▶ _Dataset excerpts_

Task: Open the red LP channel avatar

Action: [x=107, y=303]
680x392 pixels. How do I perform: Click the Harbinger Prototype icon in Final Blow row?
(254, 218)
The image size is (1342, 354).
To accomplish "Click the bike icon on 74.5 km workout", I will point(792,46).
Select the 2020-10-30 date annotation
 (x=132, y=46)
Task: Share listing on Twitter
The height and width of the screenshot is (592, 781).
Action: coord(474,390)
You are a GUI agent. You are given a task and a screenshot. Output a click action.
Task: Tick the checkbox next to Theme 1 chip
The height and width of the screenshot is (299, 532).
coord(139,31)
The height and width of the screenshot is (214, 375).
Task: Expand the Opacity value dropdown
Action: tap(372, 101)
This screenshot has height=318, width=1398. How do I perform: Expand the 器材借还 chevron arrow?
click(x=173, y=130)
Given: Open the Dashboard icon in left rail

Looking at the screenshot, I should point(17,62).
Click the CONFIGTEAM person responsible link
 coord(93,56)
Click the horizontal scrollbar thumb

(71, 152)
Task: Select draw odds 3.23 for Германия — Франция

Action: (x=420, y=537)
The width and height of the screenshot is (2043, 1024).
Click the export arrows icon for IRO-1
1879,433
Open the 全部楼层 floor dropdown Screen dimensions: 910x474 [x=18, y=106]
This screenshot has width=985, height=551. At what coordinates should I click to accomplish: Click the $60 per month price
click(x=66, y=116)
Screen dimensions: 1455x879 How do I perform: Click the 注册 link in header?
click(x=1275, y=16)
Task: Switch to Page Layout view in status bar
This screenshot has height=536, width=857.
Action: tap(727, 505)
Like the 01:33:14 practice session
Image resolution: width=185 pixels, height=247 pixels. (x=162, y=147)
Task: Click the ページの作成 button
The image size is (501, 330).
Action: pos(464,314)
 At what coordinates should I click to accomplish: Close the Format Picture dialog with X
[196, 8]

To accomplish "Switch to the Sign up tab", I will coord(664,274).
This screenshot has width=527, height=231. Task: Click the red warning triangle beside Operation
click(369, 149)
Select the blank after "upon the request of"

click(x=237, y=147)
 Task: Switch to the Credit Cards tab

▶ _What to produce_
Go line by line through the records and copy those that contain the word "Switch".

▶ _Response for this exercise_
Task: Switch to Page Layout view in status bar
To accomplish "Switch to the Sign up tab", I will coord(664,274).
 Task: Switch to the Credit Cards tab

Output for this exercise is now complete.